**PROBLEM STATEMENT**
Write each entry out again verbatim, pictures excluded.

**RECORDS PROVIDED**
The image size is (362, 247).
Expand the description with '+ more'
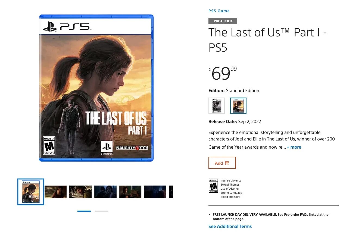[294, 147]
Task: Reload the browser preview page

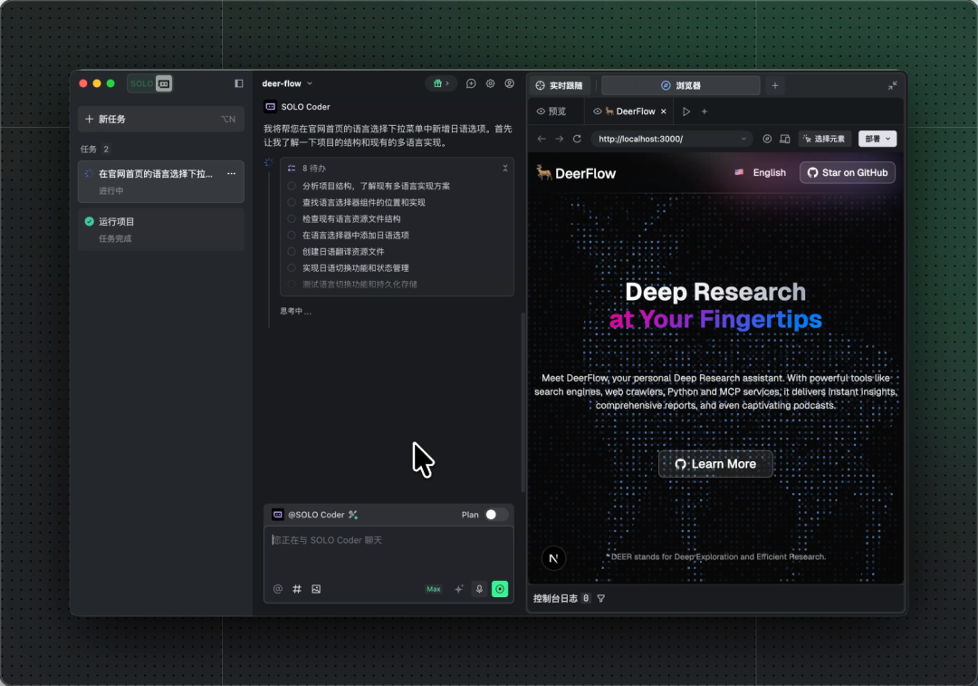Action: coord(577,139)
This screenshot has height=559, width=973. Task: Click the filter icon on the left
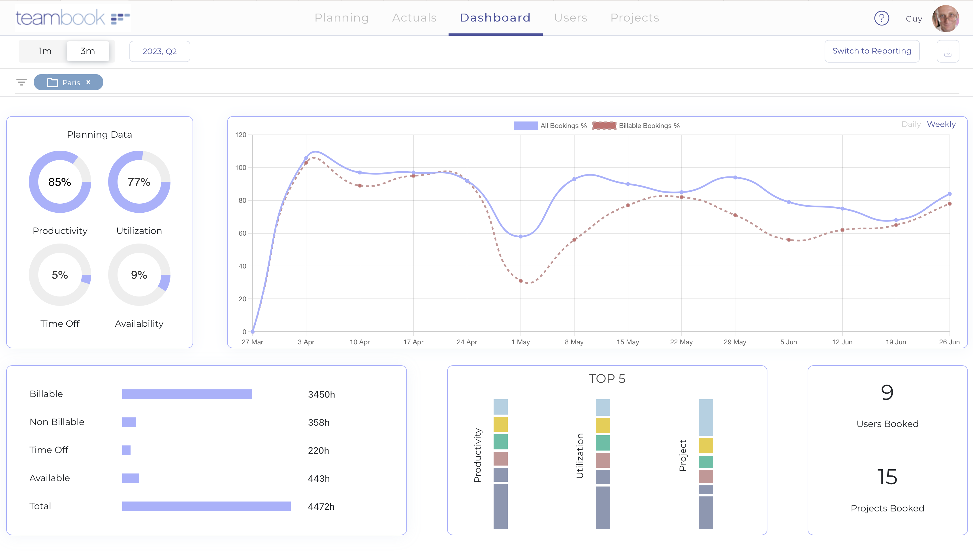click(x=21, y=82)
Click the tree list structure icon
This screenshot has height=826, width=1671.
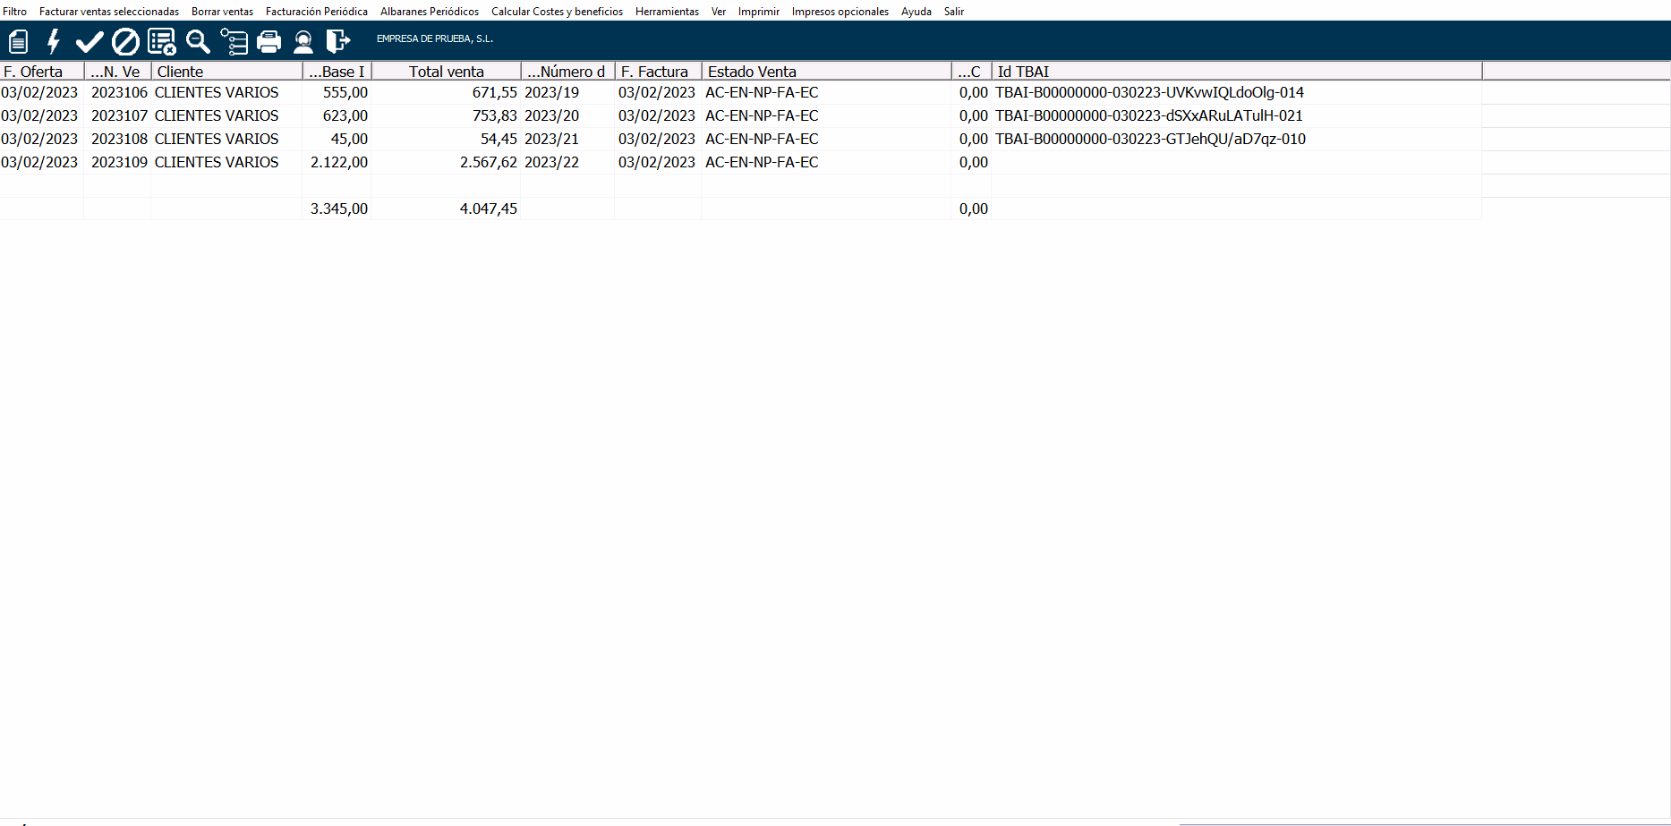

**SOLUTION TO THIS EXERCISE**
The image size is (362, 247).
Expand the description with '+ more'
[294, 147]
Task: Reload the browser preview page

Action: coord(577,139)
This screenshot has height=559, width=973. Task: Click the filter icon on the left
click(x=21, y=82)
Click the tree list structure icon
This screenshot has height=826, width=1671.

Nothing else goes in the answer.